Abstract

This work extends a contemporaneous effort to study the properties of the lower-energy counterpart synchrotron emission produced by the cooling of relativistic gamma-ray burst (GRB) electrons through radiation (synchrotron and self-Compton) emission and adiabatic losses. We derive the major characteristics (pulse duration, lag time after burst, and brightness relative to the burst) of the prompt optical counterpart (POC) occurring during or after the GRB. Depending on the magnetic field lifetime, duration of electron injection, and electron transit time Δt o from hard X-ray (GRB) to optical-emitting energies, a POC may appear during the GRB pulse (of duration δ t γ ) or after (delayed OC).
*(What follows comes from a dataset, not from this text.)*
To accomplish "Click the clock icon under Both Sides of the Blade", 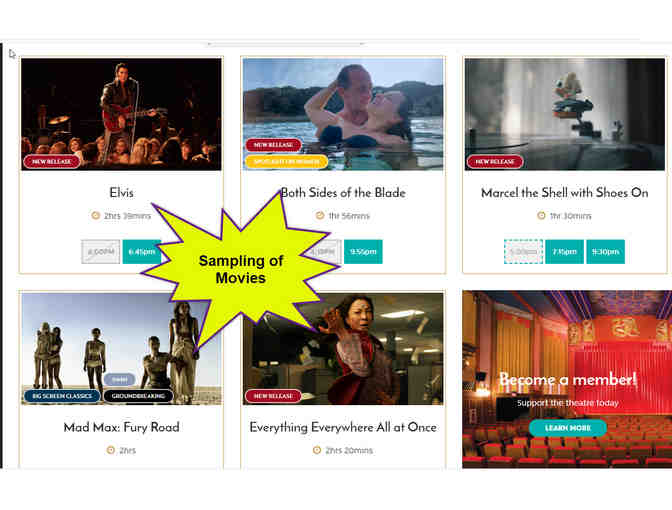I will click(x=320, y=215).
The signature of counterparts arising from the cooling of GRB electrons is that POC pulses (Δt o < δ t γ ) last as long as the corresponding GRB pulse (δ t o ≃ δ t γ ), while delayed OC pulses (Δt o > δ t γ ) last as long as the transit time (δ t o ≃ Δt o ). If OC variability can be measured, then another signature for this OC mechanism is that the GRB variability is passed on to POCs but not to delayed OCs. Within the GRB electron cooling model for counterparts, POCs should be on average dimmer than delayed ones (consistent with the data), and harder GRB low-energy slopes β LE should be associated more often with the dimmer POCs. The latter sets an observational bias against detecting POCs from (the cooling of electrons in) GRBs with a hard slope β LE, making it more likely that the detected POCs of such bursts arise from another mechanism.